Dans un coin à part de ma pensée s’épanouiraient les relations humaines et dans l’autre se détruiraient entre eux tous les obstacles à ma suprématie, les créateurs entre eux se tueraient, les artistes par leur éloquence s’opposeraient et les enfants par leur imagination se perdraient…

Un monde où seuls deux êtres de pensée pourraient cohabiter, un monde où l’existence humaine serait inoffensive car inexistante…

Dans ce monde créé par moi même, je connaîtrais le succès, je connaîtrais la richesse et la gloire mais ce  serait un monde où l’insatisfaction serait la racine même de mon existence, où elle serait mon essence…

Les rapports humains… Non inexistants mais juste peu importants, je vis la vie comme une projection descendante de mes défauts faisant abstraction de mes qualités les laissant à cet être qui momentanément saura faire naître en moi un besoin de reconnaissance me permettant d’exister…

Voulant me débarrasser de cette vision superficielle que je porterais sur ce dernier, je pourrai, un jour, à travers ce paysage, pénétrer au plus profond d’une vision rationnelle de la beauté du monde que je créerais dans la pupille de ses yeux, sur le bout de ses doigts, sur une mèche de ses cheveux…

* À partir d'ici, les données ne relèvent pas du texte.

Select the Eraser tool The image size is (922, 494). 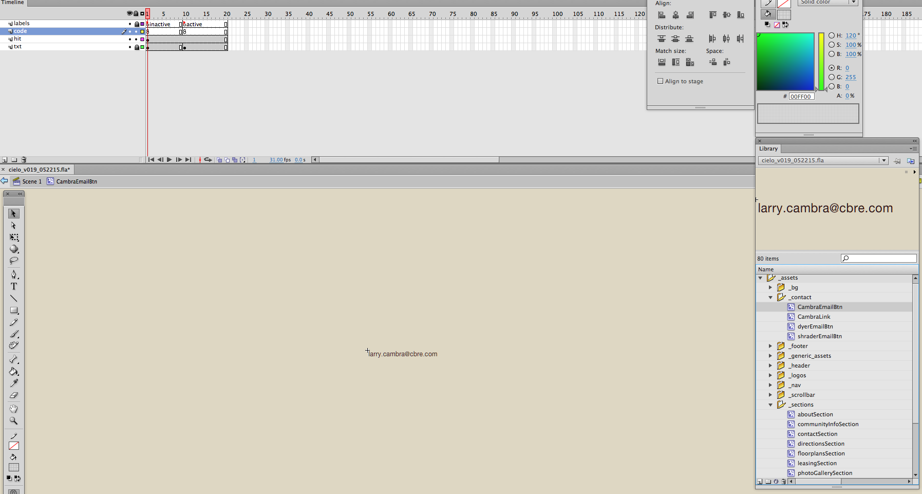(14, 395)
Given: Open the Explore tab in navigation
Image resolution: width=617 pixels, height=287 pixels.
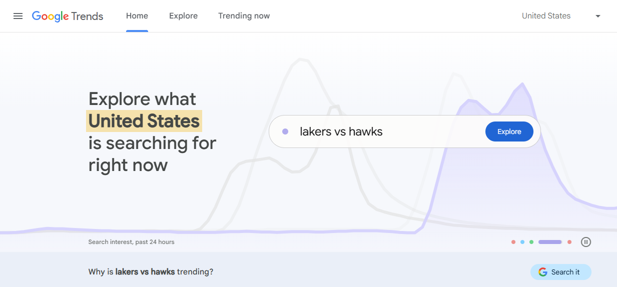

Un monde où surtout nos retrouvailles seraient provoquées par le destin, seraient fatalités, où notre libre arbitre serait connu comme libre volonté de se retrouver…

Je rêve d’une montagne uniquement accessible par la force de la volonté, une montagne où seuls deux êtres de pensée pourraient cohabiter. Le seul royaume où je pourrais vivre libre et heureux, l’Olympe de ma projection émotionnelle.